Recorded information

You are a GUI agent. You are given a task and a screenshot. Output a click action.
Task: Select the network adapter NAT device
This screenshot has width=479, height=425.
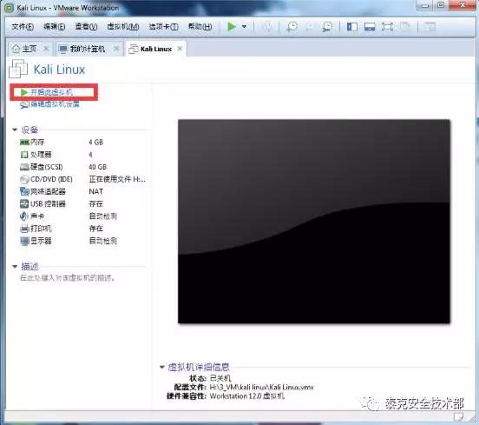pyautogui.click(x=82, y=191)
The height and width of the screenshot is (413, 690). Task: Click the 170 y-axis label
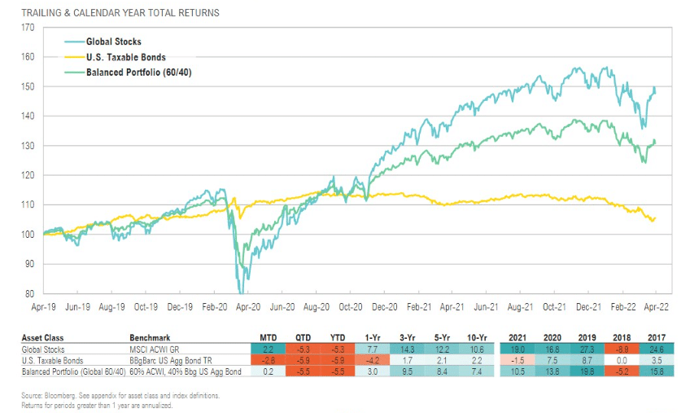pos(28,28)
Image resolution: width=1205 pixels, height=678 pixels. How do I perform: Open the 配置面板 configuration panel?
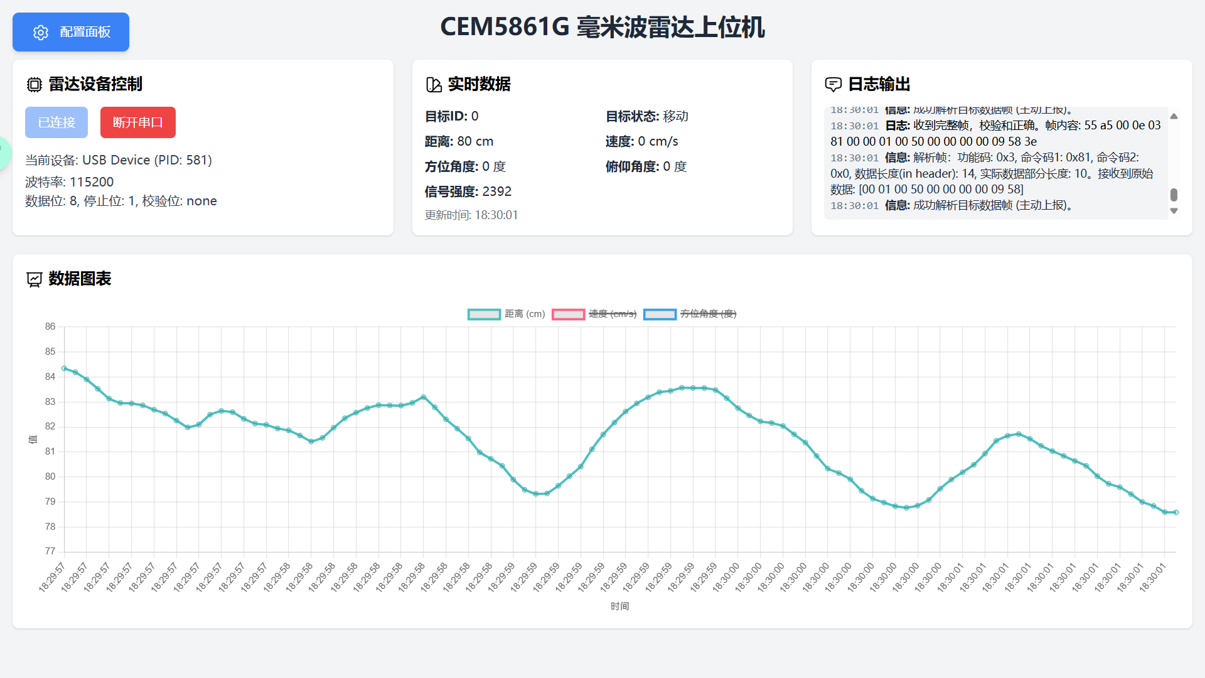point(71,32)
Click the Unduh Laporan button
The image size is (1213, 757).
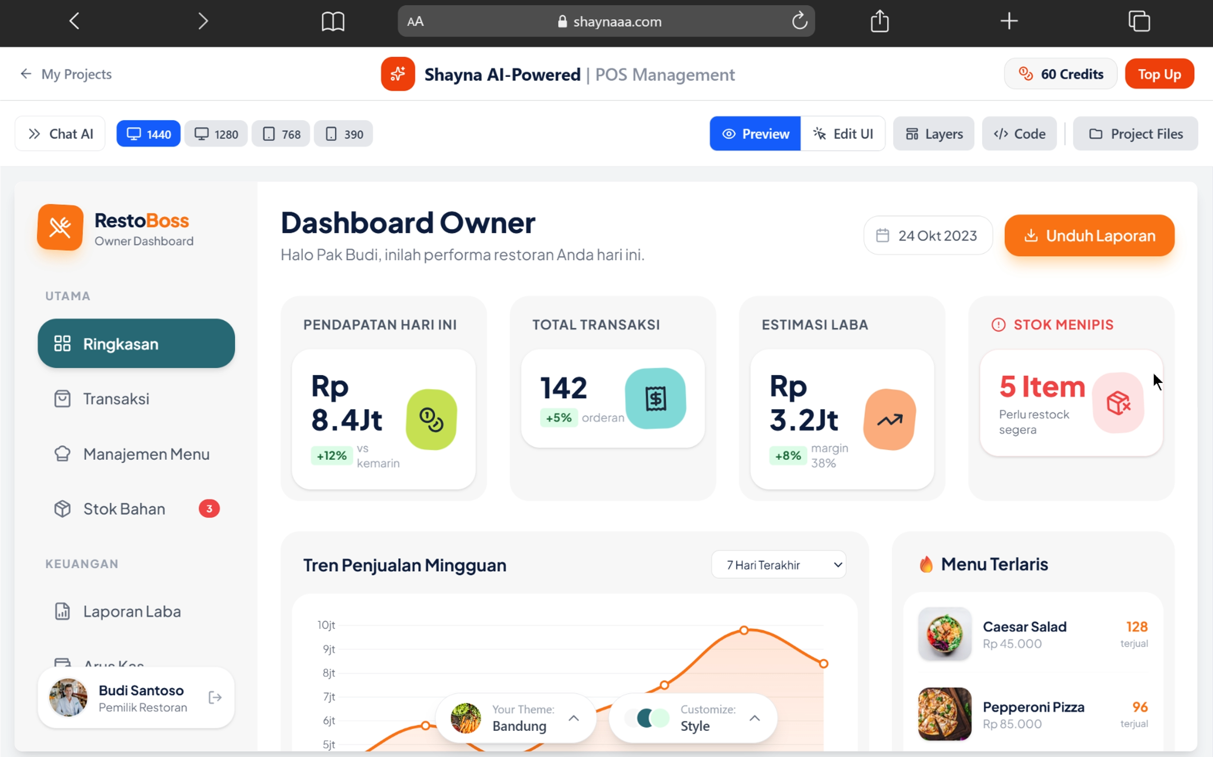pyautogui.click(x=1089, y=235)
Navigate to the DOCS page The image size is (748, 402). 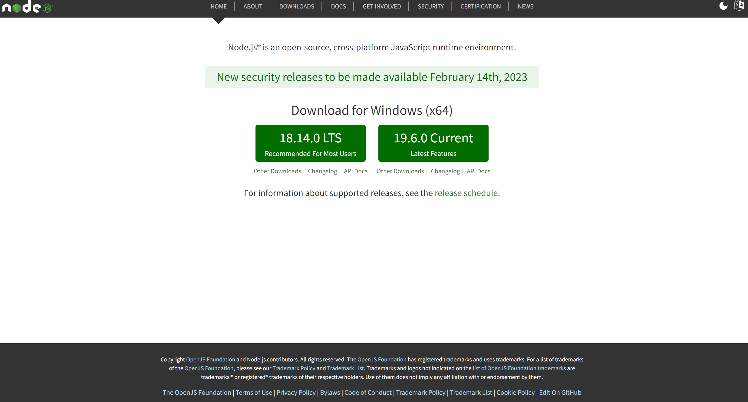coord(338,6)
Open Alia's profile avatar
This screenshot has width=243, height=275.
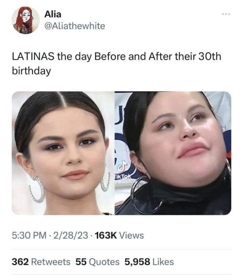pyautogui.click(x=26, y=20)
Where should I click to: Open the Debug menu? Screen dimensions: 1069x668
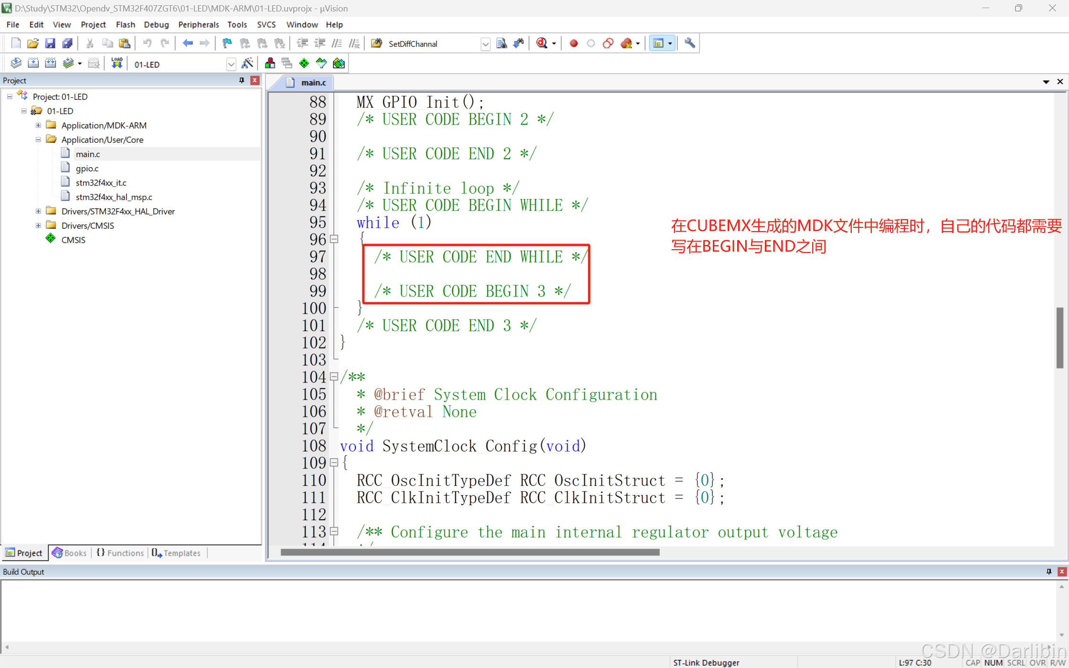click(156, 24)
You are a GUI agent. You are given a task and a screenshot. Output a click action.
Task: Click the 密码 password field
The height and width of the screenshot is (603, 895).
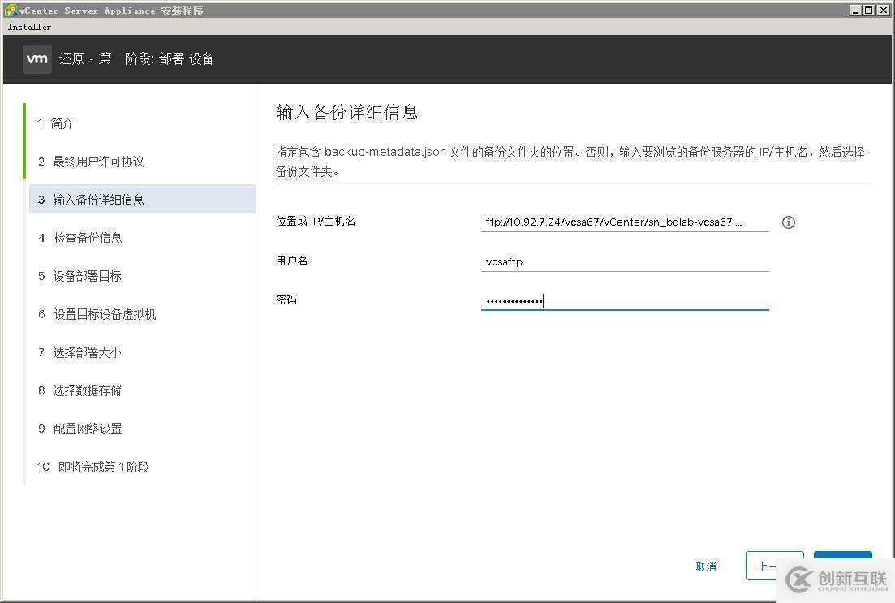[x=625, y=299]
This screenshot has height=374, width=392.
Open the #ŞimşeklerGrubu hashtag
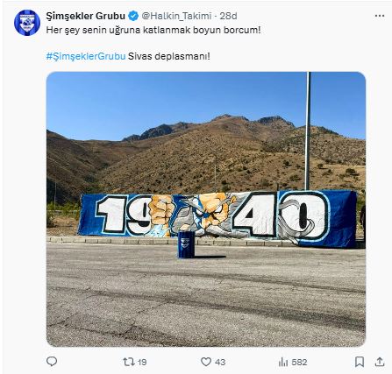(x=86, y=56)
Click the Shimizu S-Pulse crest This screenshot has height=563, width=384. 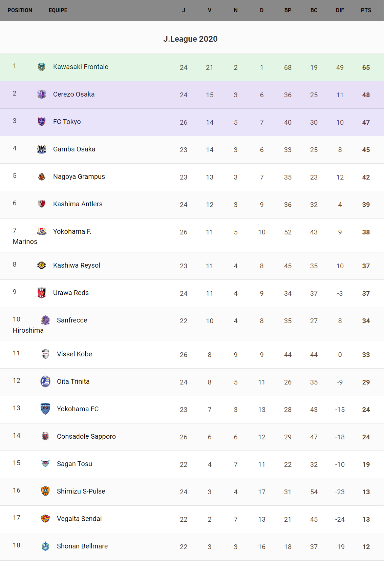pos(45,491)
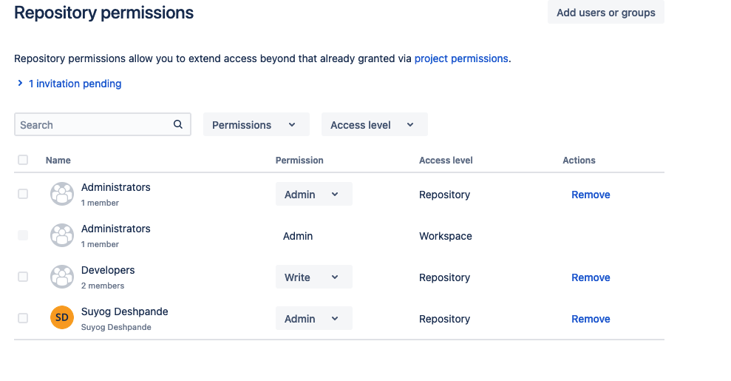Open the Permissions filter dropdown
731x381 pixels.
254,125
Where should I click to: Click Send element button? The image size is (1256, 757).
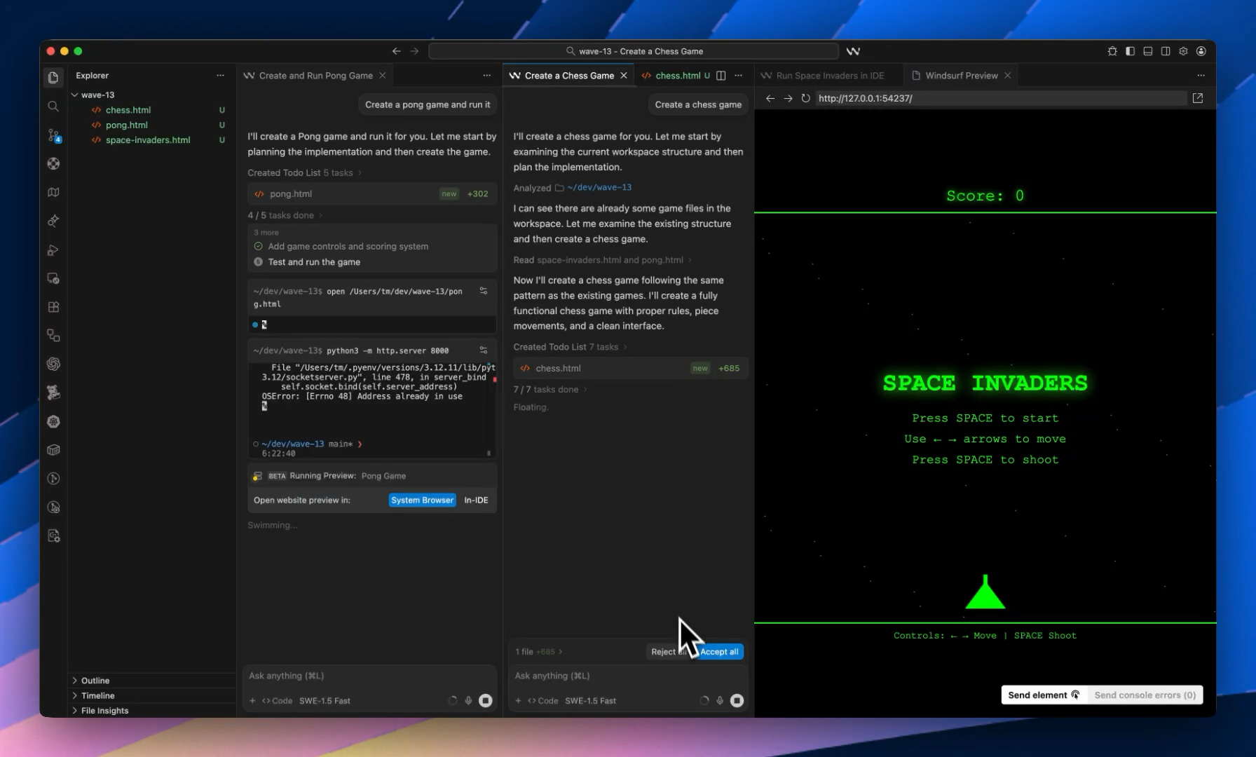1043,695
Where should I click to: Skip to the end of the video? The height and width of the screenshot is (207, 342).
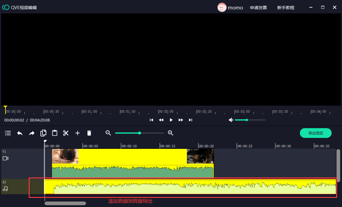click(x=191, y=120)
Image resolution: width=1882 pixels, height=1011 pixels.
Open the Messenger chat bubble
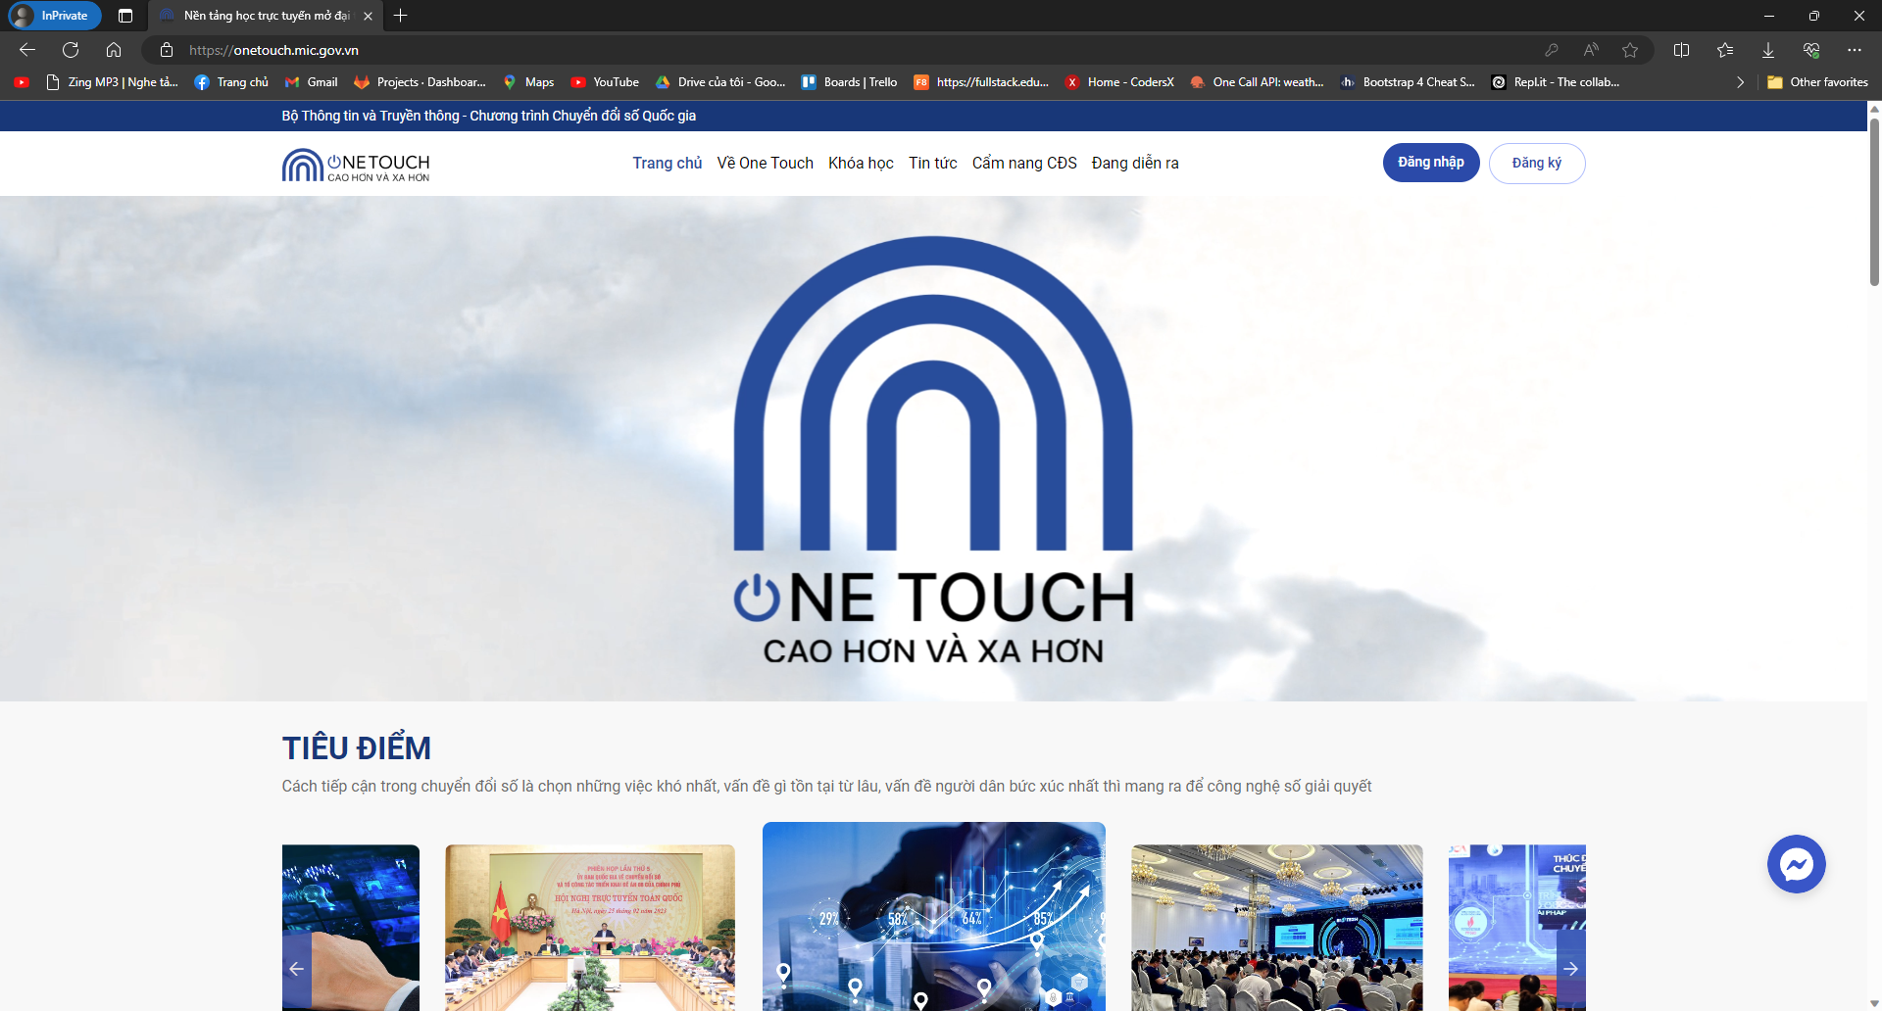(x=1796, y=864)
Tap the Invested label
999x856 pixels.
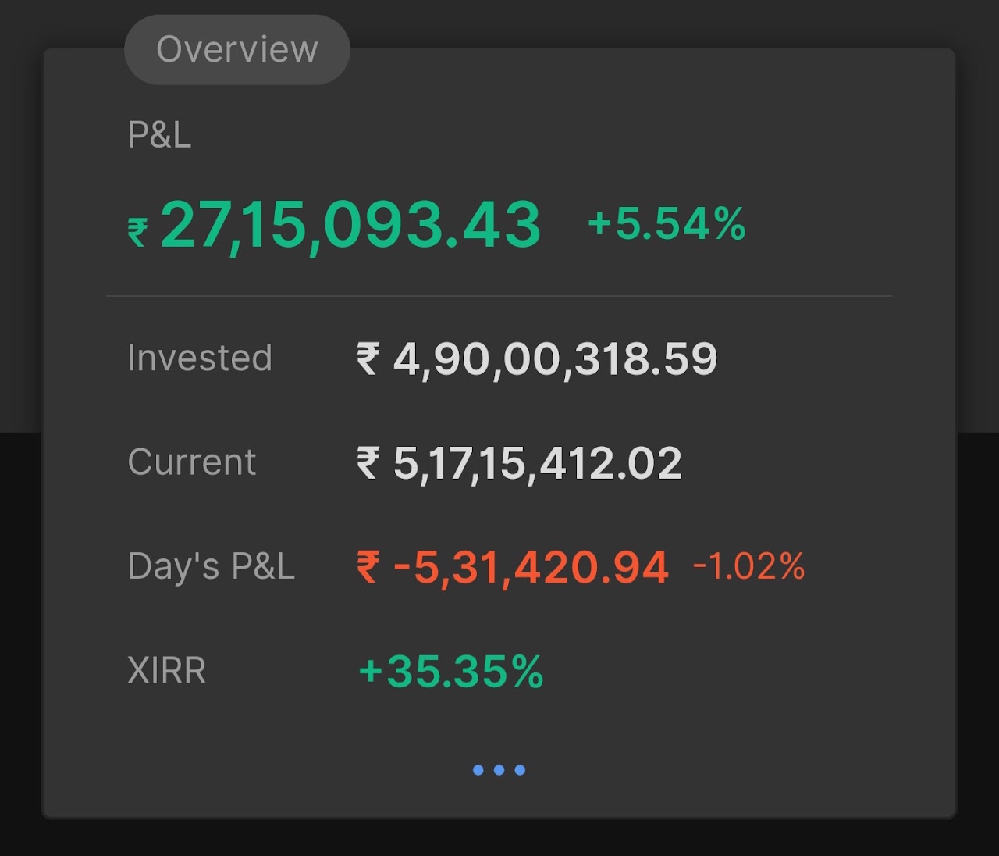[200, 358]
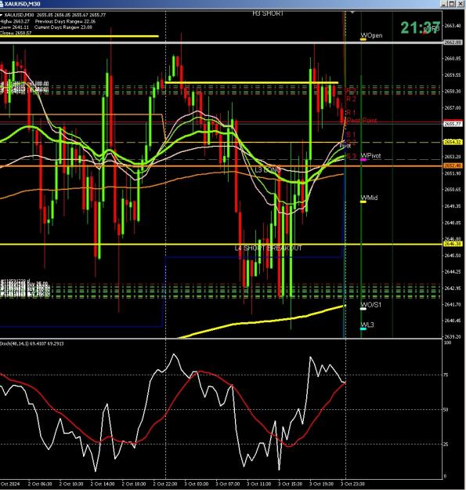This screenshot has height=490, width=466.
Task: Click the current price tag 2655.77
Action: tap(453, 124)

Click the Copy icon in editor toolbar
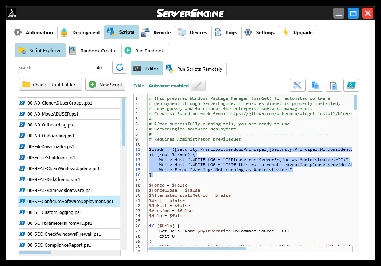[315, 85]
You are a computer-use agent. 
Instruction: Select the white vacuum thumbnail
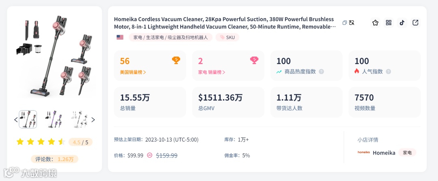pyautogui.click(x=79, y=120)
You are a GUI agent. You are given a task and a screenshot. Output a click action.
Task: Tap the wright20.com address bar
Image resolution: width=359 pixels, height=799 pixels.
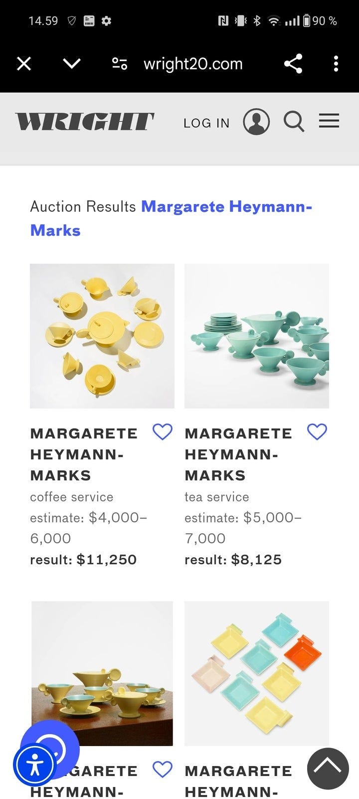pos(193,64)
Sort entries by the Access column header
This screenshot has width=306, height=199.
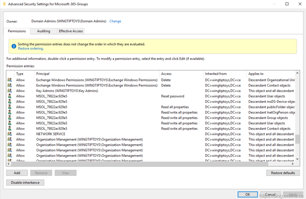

Request
Count the lines in the rows above that contain the word "label", and give only that number.

Written response
2